Analysis of remote sensing imagery in the past has consisted of processing a single image from a single sensor. Capabilities now exist to use more than one data source in a single interpretation (such as multi-sensor integration, multi-temporal analysis, interpretations of combined raster-vector overlays). As more data sources become available, data sets become more pluralized, creating two key challenges in the related analysis. The first challenge is to integrate and manage the physical data and metadata as individual data sources and as compound datasets. The second challenge is to select data subsets and related analysis methodologies which are best suited to solve given problems. It is obvious that a dataset consisting of both an optical image and a microwave image will require different analysis methods for each subset, to meet similar goals. In the less extreme case of a dataset containing both spaceborne and airborne optical images, different methods would apply due to their different resolutions and spectral properties.

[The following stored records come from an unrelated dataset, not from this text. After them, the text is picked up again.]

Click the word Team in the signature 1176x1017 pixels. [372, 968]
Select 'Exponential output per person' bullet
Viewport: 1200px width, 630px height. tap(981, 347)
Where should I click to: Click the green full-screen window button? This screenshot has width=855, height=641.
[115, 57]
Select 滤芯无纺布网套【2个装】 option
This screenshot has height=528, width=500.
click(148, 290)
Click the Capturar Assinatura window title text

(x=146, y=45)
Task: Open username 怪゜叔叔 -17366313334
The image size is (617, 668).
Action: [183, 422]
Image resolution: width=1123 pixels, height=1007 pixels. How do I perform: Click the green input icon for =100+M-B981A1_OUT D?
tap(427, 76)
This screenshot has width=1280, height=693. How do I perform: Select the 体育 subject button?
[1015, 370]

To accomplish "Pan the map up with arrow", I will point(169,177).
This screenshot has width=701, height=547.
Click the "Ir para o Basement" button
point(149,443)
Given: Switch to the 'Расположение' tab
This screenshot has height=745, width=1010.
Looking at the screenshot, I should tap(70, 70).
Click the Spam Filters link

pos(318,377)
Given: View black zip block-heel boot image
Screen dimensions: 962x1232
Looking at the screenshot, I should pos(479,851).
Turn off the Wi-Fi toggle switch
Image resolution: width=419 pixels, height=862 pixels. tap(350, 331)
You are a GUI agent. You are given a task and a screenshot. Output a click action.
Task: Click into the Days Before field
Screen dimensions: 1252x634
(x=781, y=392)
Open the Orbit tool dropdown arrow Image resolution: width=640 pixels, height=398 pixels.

Current and potential operational users could have very high demands for remote sensing data if they were provided with appropriate interpretation tools. These users would not be interested in the process of choosing analysis methods for their data, they would be more concerned with which method was actually used, and its result compared to the specified input criteria. Ultimately they would not be concerned with even choosing the data, but rather would provide a goal of their desired result for driving the decision of which data to select.
In this paper, a technique is presented for addressing high-level criteria for analyzing remote sensing data. The technique consists of selecting methods most likely to achieve the result from among several known candidates.